───── Recorded data

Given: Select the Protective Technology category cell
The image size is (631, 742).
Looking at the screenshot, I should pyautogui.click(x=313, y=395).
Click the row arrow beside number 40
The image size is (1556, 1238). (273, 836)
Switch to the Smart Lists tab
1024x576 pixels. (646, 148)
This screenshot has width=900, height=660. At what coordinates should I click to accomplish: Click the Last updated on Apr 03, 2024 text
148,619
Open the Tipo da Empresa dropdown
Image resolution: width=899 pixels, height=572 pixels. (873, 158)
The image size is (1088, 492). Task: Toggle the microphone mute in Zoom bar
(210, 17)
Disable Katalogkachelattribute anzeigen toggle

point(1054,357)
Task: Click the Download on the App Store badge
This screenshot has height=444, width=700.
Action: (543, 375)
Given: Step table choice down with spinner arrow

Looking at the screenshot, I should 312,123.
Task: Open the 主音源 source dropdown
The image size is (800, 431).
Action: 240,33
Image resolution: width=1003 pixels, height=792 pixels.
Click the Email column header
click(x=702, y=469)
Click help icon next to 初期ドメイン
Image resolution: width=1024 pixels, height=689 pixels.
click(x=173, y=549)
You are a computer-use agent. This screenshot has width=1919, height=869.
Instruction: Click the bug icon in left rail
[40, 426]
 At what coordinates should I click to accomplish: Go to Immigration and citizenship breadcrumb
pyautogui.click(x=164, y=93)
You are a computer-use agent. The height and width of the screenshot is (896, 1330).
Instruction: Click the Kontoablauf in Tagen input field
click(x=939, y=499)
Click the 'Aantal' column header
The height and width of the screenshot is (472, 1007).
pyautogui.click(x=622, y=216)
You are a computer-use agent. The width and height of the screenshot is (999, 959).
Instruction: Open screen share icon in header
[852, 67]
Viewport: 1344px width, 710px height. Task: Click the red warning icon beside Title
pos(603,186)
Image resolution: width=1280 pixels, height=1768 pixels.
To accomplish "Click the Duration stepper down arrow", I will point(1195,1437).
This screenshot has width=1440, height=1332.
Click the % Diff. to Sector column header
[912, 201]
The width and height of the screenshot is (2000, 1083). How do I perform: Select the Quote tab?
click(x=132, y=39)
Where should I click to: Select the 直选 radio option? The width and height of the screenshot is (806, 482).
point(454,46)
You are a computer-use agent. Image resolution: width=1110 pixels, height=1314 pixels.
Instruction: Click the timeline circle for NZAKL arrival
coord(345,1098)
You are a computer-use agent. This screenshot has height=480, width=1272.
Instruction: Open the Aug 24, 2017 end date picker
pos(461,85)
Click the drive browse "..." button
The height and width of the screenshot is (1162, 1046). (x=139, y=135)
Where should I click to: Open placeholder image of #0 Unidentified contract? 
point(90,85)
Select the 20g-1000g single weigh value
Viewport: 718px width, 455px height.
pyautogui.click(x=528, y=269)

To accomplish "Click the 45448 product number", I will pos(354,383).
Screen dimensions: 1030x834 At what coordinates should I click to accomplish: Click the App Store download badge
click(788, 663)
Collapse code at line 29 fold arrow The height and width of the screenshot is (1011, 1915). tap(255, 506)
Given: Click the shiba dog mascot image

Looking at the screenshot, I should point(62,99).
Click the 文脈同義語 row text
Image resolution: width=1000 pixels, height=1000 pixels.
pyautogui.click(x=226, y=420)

──────────

### Activity:
Where does the string "agent" appear in the records above? Return every line that holds it.

### Answer below:
You are a computer-use agent. This screenshot has width=1919, height=869.
You are a computer-use agent. The height and width of the screenshot is (896, 1330).
You are a computer-use agent. The width and height of the screenshot is (999, 959).
You are a computer-use agent. Image resolution: width=1110 pixels, height=1314 pixels.
You are a computer-use agent. This screenshot has height=480, width=1272.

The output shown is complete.